1) The backward elimination (or other methods) with a p-value < 0.10-0.20 is often used as a criterion for predictors selection. 

2) The prediction score for each independent variable is usually created by calculating the multivariable logistic regression coefficients divided by the lowest coefficients of the model and rounded to the nearest integer.

3) The cutoff point is usually calculated by Youden or Liu's method.

Lastly, I would recommend showing the ROC graph combining all three models including COV-Score, MuLBSTA, and SmartCOP in the same picture. This graph will represent how your COV-Score discriminates against patients who are at high risk for mortality better than the other models.

 

Author Response

We appreciate your time and work in reviewing our paper and providing valuable and insightful comments, leading to improvements in the current version. The authors have carefully considered the comments and tried our best to address every one of them. We hope the manuscript after the requested revisions meet your high standards.

Q1.The backward elimination (or other methods) with a p-value < 0.10-0.20 is often used as a criterion for predictors selection. 

A1. Following paragraph has been added to “Materials and Methods” in statistical analysis subsection : “The independent variables were excluded based on the results of the Wald test for the individual parameters obtained during logistic regression analysis; the least significant effect with p<0.2 was removed from the prognostic model.”

Q2. The prediction score for each independent variable is usually created by calculating the multivariable logistic regression coefficients divided by the lowest coefficients of the model and rounded to the nearest integer.

A2. We explained prediction score for each independent variable in subsection 3.4 Prognosis score (COV-Score):

 

The points were awarded based on OR of the parameters in the regression model (1 point for each parameter with OR<1.1). Due to the high impact of radiological parameters in characterizing the mortality (OR ranging from 0.95 to 4.92), we awarded 1 additional point to “total lung involvement”.

Q3. The cutoff point is usually calculated by Youden or Liu's method.

A3. The maximum distance between ROC curve and the diagonal line is represented by J (the Youden index).

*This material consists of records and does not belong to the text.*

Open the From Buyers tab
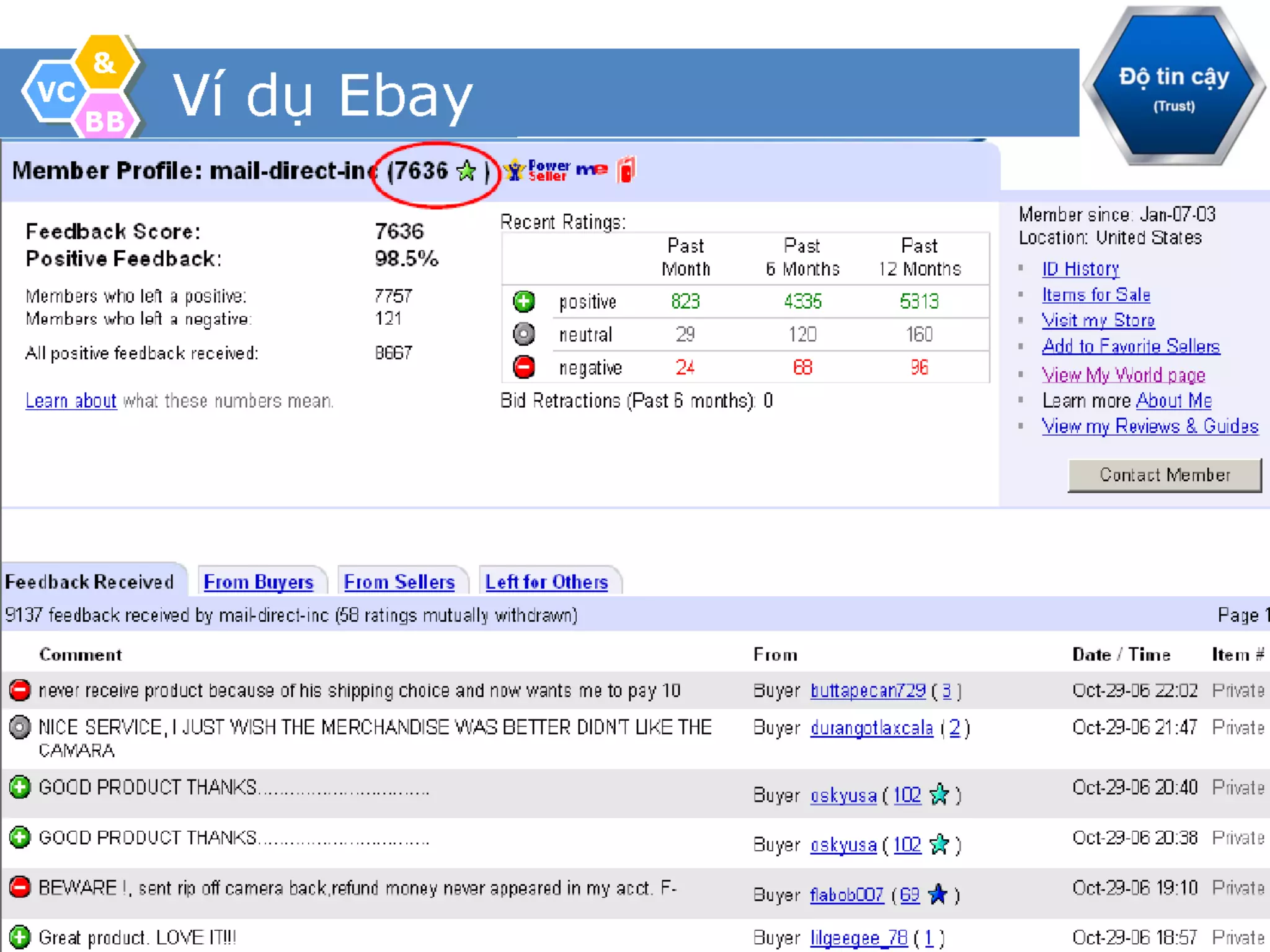 click(259, 582)
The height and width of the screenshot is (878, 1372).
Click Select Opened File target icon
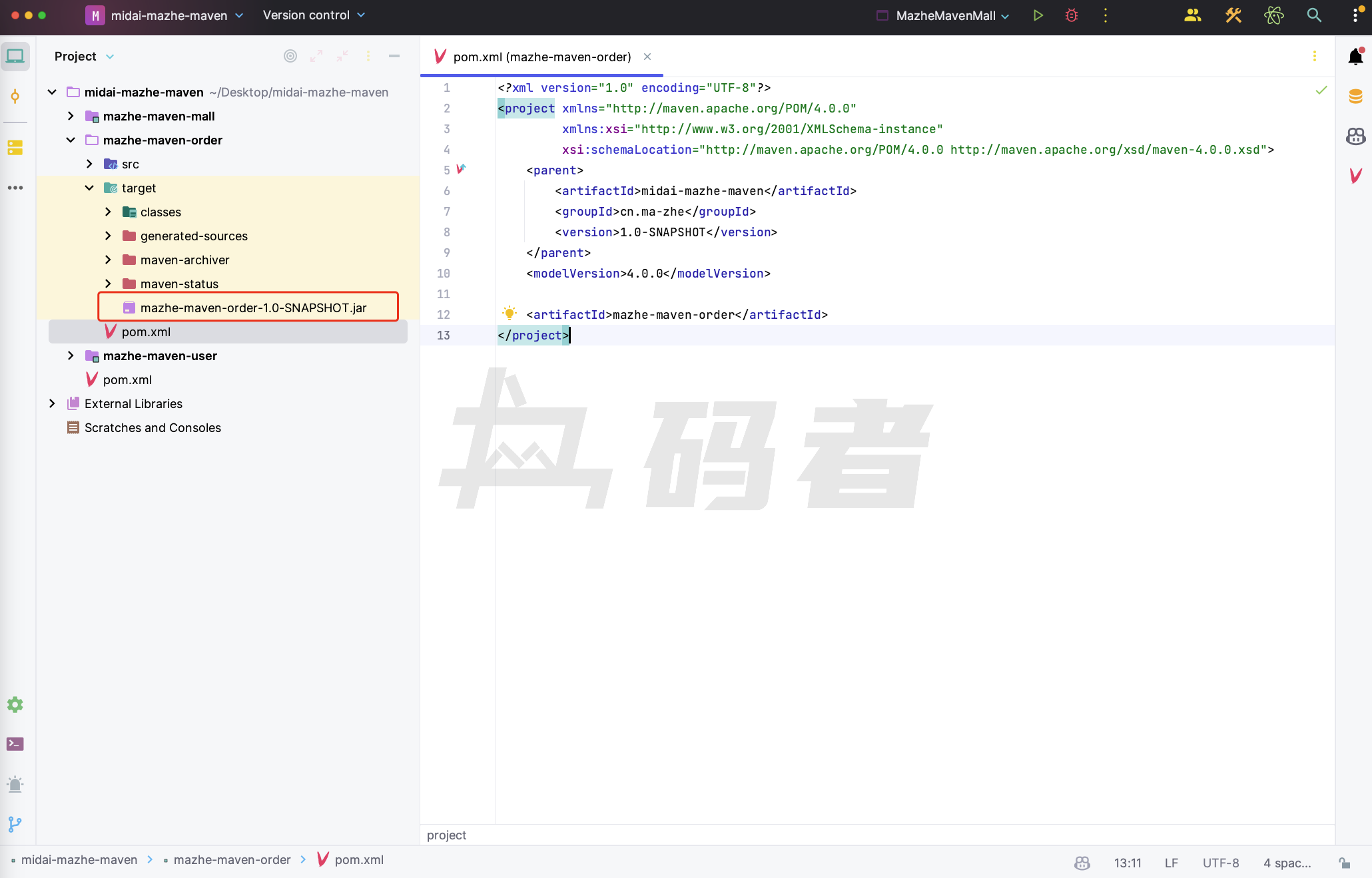coord(290,57)
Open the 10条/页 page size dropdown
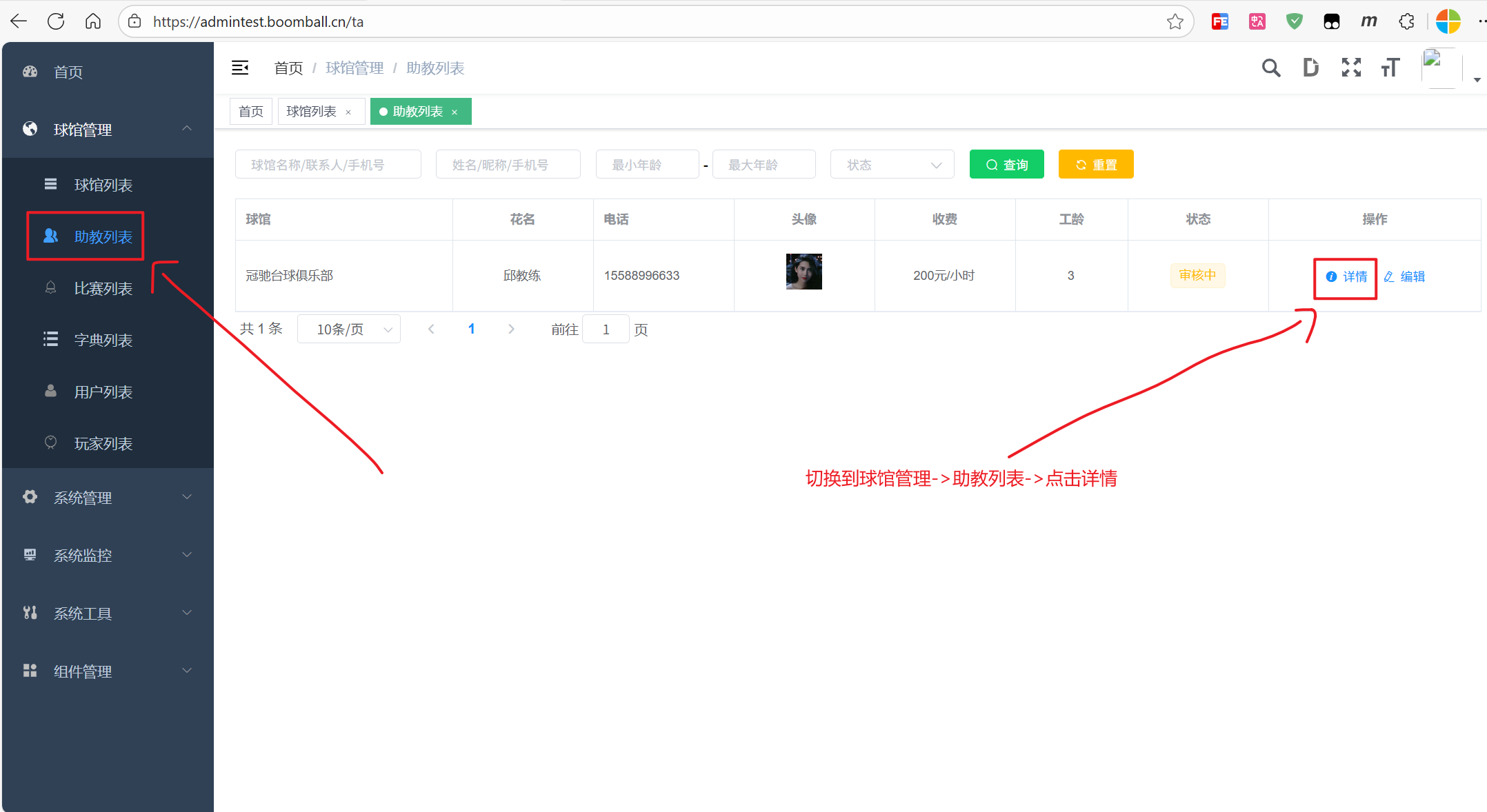 348,329
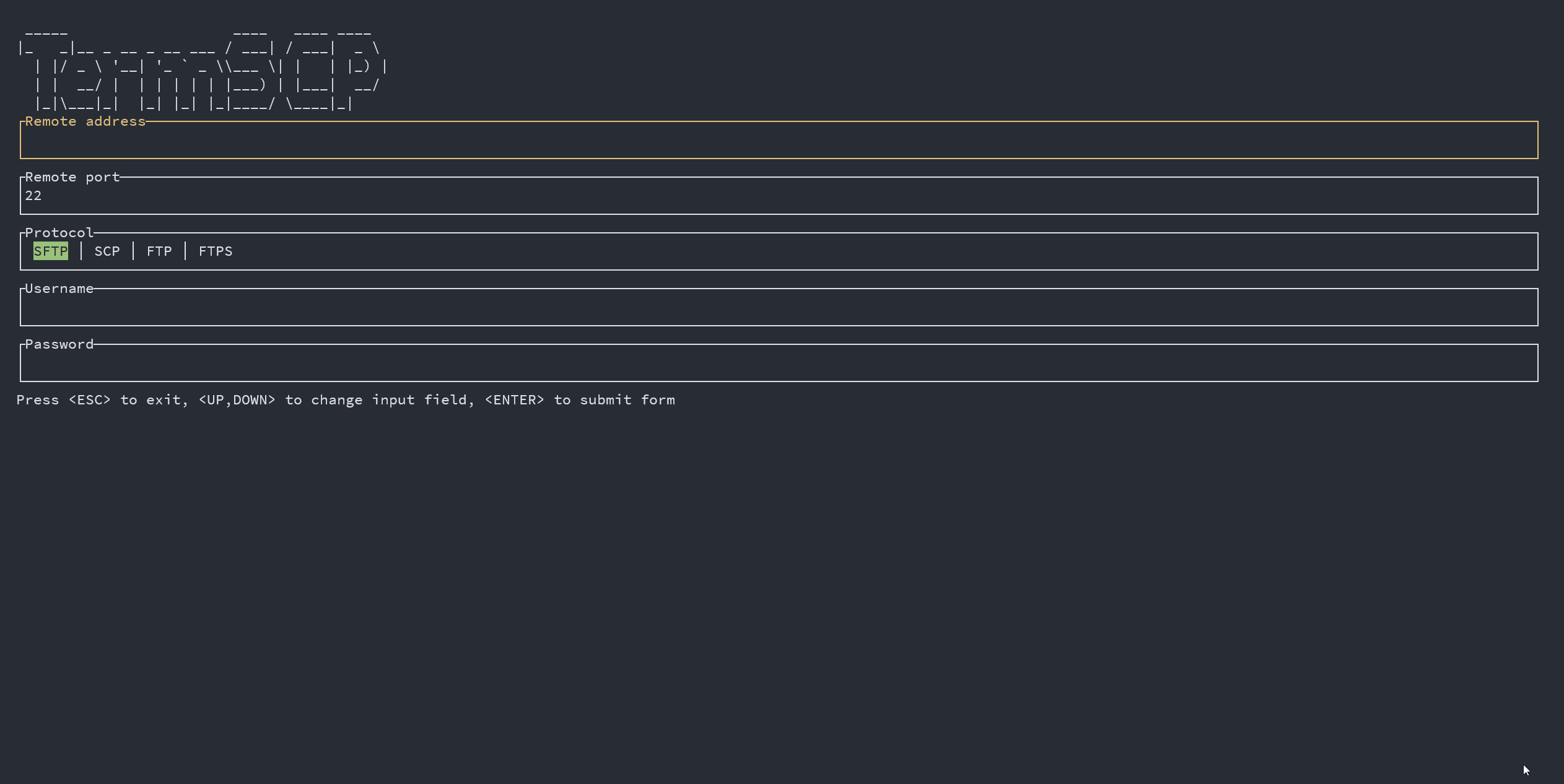Click into the Password input box
Viewport: 1564px width, 784px height.
click(x=778, y=364)
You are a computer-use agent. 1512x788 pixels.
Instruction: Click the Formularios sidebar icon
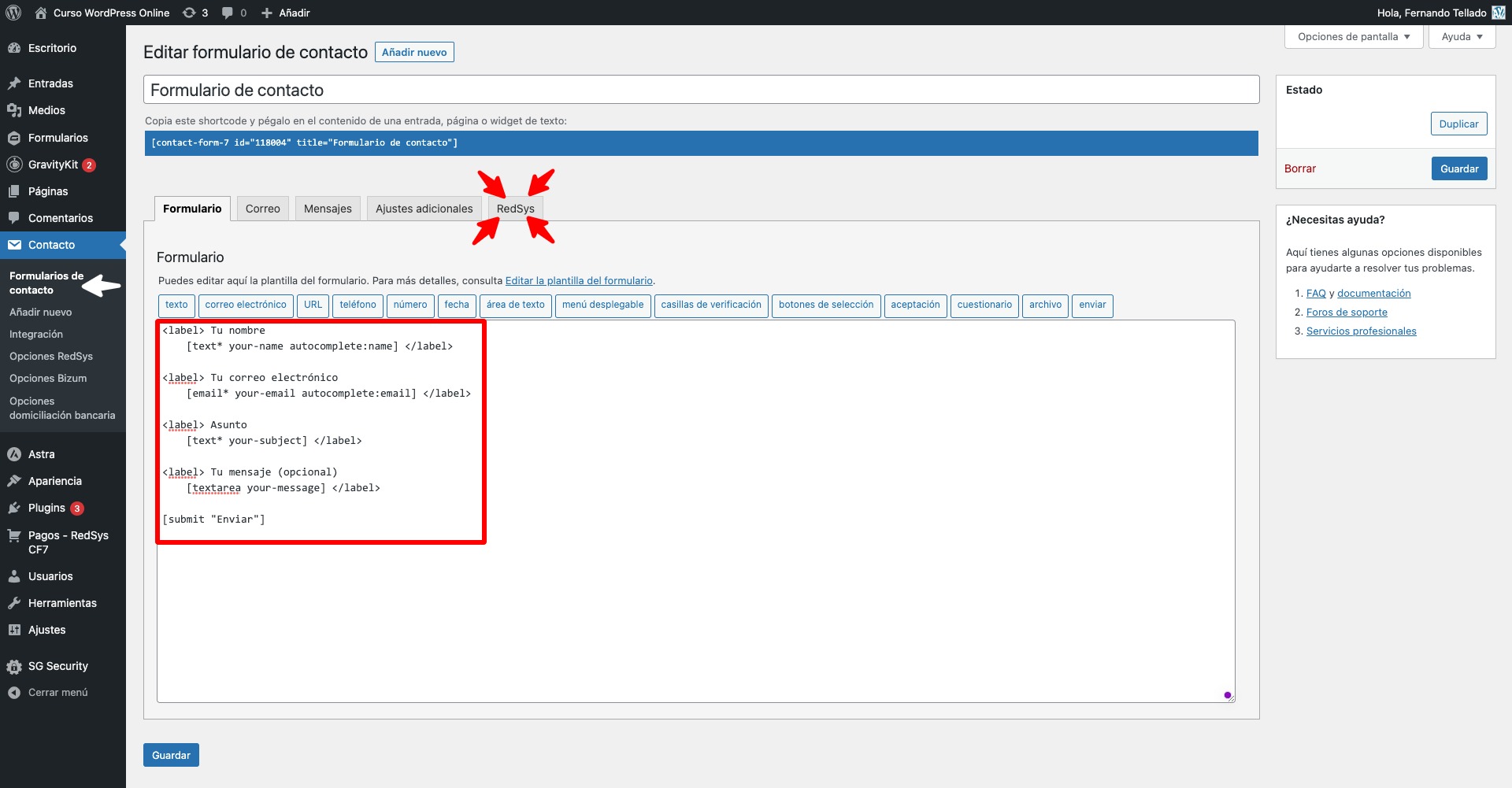click(x=14, y=138)

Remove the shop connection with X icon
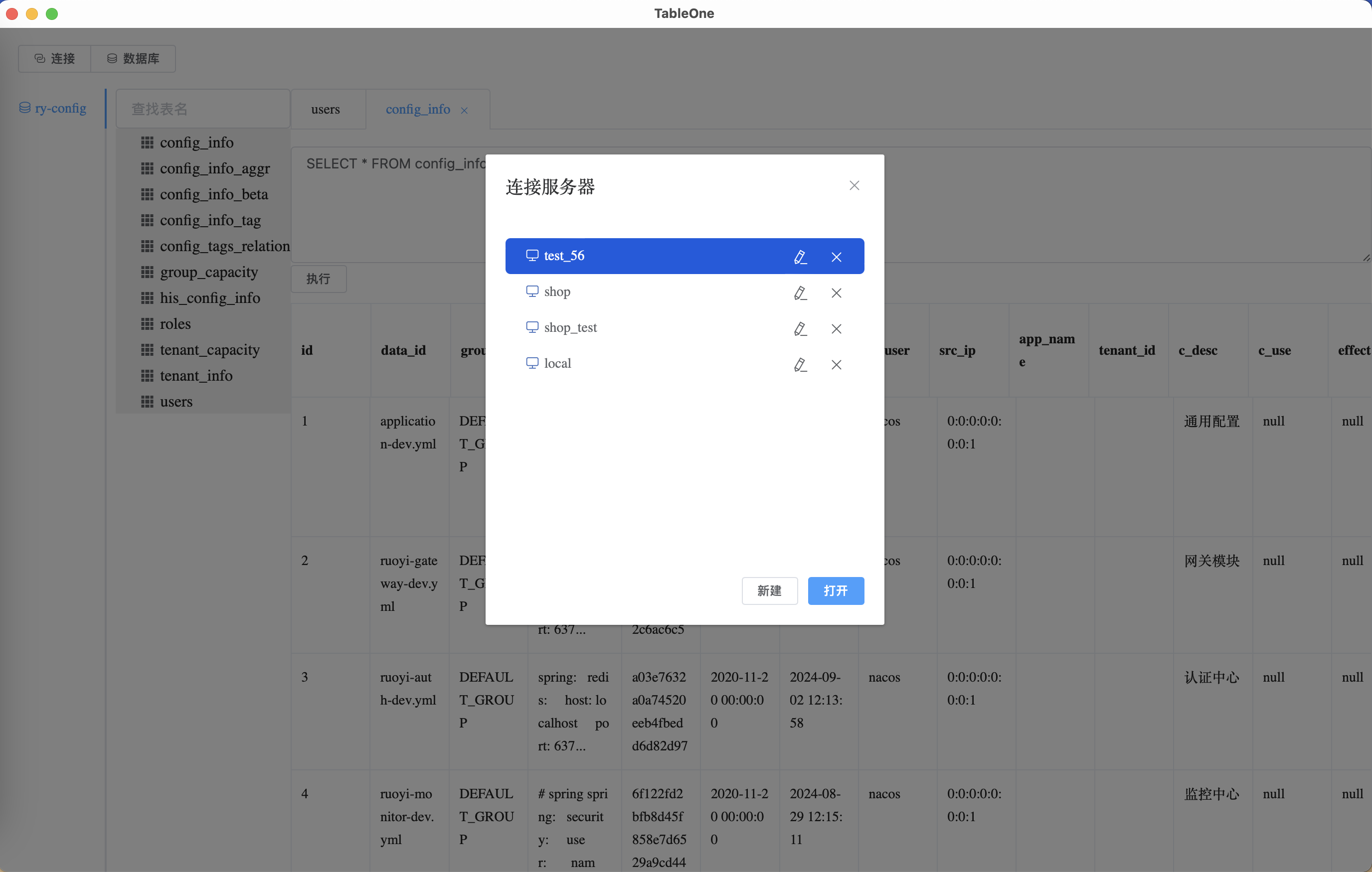pyautogui.click(x=836, y=293)
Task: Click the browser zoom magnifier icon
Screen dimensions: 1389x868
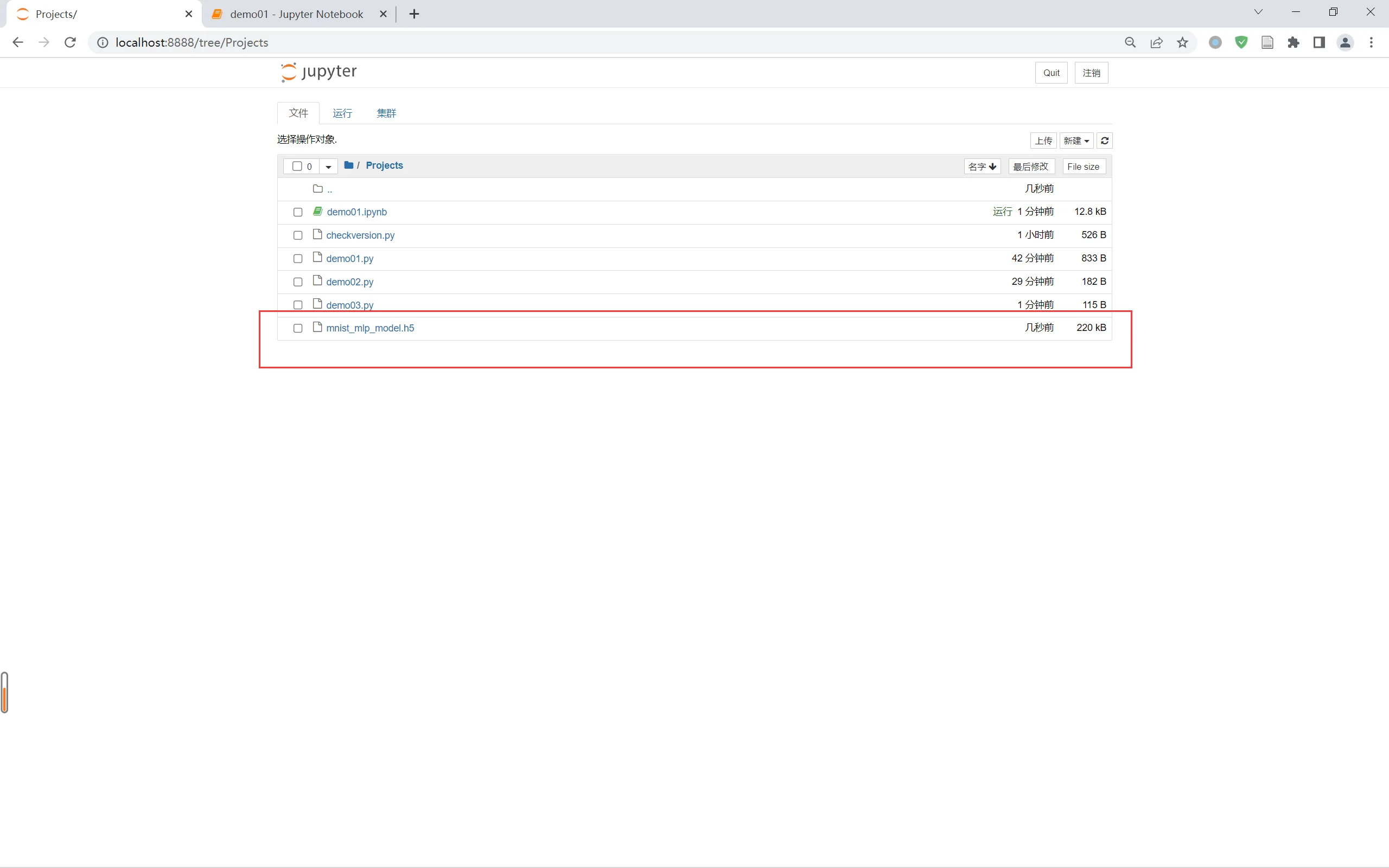Action: coord(1130,42)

We added the information in the statistical section: “The cutoff point was established by finding the most distant point on the ROC curve from the diagonal (Youden’s J).”

Q4. Lastly, I would recommend showing the ROC graph combining all three models including COV-Score, MuLBSTA, and SmartCOP in the same picture. This graph will represent how your COV-Score discriminates against patients who are at high risk for mortality better than the other models.

A4.We added a ROC graph combining all three models (COV-Score, MuLBSTA, and SmartCOP) as supplementary figure (Figure S16 - ROC curve evaluation for prediction scores).

Author Response File: Author Response.docx

Reviewer 2 Report

The manuscript has been improved during the revision process. However, the authors should state in the limitations section that the model was created based on data from the first waves of the pandemic when other strains were prevalent, thus, applicability with the current strains could, theoretically, be an issue.

Author Response

We appreciate your time and work in reviewing our paper and providing valuable and insightful comments, leading to improvements in the current version. We hope the manuscript after the requested revisions meet your high standards.

Q1. The manuscript has been improved during the revision process. However, the authors should state in the limitations section that the model was created based on data from the first waves of the pandemic when other strains were prevalent, thus, applicability with the current strains could, theoretically, be an issue.

A1. Following mention has been added to Study limitation subsection: “The prediction model was created based on data from the first waves of the SARS-CoV-2 pandemic, and for applicability with current and future strains, further validation studies may be required.”